La administración nacional ha confirmado que la reforma laboral impulsada mediante Decreto de Necesidad y Urgencia (DNU) aplicará su conjunto de nuevas normas no solo a las futuras relaciones de trabajo, sino también a los contratos individuales actualmente en curso. Esta ratificación oficial, emitida por altas fuentes gubernamentales, introduce una variable de máxima tensión en el ya conflictivo escenario judicial y sindical, pues desafía directamente el principio de irretroactividad de la ley y augura una inminente ola de litigiosidad en los tribunales laborales.
La decisión busca otorgarle al paquete de desregulación laboral un impacto estructural y amplio, fundamental para el plan macroeconómico del Ejecutivo, que persigue la reactivación mediante la flexibilización de los costos de contratación y despido. Entre los puntos clave de la reforma que afectarían de inmediato a los contratos vigentes se encuentran la extensión del período de prueba y las modificaciones al esquema de indemnizaciones y al cálculo de intereses moratorios en juicios.
IMPACTO LEGAL Y EL PRINCIPIO DE IRRETROACTIVIDAD
Expertos en derecho constitucional y laboral han señalado que la aplicación inmediata de estas cláusulas a relaciones preexistentes plantea serios interrogantes sobre su legalidad. De acuerdo al Artículo 7 del Código Civil y Comercial de la Nación, las nuevas leyes no son retroactivas, salvo disposición en contrario. No obstante, las normas operativas que rigen las consecuencias de una relación jurídica en curso suelen aplicarse de inmediato, creando una zona gris que será resuelta por la Justicia.

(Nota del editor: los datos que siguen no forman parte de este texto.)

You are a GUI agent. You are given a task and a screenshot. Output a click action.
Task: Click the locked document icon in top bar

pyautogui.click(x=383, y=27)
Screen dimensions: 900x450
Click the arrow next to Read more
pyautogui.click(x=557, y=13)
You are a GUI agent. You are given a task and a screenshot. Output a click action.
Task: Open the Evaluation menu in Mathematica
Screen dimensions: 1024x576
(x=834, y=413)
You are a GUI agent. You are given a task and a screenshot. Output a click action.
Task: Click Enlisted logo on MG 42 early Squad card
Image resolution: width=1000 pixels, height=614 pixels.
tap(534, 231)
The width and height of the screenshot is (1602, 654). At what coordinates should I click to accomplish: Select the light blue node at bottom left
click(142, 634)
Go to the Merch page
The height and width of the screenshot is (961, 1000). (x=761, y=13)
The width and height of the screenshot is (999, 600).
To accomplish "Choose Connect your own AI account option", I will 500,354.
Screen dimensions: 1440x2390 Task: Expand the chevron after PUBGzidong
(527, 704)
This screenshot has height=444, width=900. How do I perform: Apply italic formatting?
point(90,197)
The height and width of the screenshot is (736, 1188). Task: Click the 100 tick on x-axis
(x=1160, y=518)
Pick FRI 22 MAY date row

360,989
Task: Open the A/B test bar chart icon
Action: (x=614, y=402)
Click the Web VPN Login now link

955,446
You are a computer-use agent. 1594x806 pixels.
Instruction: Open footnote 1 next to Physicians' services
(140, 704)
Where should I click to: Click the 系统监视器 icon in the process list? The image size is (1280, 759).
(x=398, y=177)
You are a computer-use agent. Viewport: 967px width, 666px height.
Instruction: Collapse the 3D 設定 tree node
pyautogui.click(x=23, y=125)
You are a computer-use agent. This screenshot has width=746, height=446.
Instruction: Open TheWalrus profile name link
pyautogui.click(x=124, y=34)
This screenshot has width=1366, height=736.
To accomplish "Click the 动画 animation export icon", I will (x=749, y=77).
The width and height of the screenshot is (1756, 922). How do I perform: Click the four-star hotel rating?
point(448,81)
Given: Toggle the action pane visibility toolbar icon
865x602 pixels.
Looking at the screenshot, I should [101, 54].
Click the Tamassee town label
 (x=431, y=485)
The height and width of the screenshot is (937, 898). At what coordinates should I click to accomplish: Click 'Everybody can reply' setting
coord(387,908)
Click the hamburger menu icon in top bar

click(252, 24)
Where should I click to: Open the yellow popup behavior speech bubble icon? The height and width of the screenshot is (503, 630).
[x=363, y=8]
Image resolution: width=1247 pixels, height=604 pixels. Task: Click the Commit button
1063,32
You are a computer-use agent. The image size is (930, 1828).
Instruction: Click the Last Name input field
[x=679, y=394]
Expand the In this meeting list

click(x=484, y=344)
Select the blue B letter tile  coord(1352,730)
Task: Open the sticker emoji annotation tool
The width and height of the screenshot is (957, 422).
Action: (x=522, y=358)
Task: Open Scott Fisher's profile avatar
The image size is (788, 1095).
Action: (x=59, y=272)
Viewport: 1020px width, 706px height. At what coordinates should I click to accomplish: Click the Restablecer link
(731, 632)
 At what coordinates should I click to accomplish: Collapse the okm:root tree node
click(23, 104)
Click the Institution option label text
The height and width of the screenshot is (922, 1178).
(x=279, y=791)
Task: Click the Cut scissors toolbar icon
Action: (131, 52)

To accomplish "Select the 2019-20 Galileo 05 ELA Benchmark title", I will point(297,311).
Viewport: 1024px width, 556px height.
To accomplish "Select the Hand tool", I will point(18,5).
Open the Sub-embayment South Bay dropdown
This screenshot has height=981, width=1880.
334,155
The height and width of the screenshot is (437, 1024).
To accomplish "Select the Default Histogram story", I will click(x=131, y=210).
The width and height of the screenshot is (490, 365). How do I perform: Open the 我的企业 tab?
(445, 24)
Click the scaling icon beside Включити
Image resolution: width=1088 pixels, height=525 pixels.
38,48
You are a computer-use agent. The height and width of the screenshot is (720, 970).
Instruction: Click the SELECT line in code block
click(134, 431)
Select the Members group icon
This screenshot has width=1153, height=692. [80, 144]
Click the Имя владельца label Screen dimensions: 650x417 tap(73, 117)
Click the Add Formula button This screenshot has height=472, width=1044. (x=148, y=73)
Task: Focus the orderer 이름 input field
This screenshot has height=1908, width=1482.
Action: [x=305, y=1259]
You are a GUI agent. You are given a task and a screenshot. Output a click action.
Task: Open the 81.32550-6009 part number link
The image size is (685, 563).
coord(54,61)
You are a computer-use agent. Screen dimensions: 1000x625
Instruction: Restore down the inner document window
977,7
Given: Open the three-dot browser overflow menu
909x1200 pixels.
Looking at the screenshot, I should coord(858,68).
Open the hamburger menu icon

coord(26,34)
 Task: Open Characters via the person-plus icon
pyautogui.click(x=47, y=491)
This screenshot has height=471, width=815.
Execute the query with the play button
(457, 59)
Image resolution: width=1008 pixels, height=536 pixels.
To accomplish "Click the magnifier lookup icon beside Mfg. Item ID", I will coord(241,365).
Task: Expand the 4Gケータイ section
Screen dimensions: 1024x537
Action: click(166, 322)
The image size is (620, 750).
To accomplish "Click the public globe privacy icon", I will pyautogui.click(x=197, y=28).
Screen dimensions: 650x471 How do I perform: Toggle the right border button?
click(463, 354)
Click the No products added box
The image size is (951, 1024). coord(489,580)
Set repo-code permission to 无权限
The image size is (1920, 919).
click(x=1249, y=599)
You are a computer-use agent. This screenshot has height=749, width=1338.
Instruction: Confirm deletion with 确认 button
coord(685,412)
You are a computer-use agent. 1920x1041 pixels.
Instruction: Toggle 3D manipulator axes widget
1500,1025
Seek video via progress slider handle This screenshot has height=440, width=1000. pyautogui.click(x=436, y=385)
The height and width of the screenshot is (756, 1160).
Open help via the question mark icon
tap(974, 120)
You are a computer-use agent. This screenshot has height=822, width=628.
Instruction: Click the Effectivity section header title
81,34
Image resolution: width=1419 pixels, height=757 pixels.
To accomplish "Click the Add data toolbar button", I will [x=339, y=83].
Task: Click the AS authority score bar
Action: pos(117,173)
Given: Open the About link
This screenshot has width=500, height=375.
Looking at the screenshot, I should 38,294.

Fuentes del Ministerio de Trabajo han defendido la postura, argumentando que las modificaciones buscan establecer un nuevo «orden público» laboral que debe regir a la brevedad para desarticular supuestos «costos burocráticos y extorsivos» que, a juicio del Gobierno, atentan contra la creación de empleo formal. Sin embargo, la Confederación General del Trabajo (CGT) ha respondido que esta medida vulnera derechos adquiridos y ha reforzado la estrategia de judicialización masiva.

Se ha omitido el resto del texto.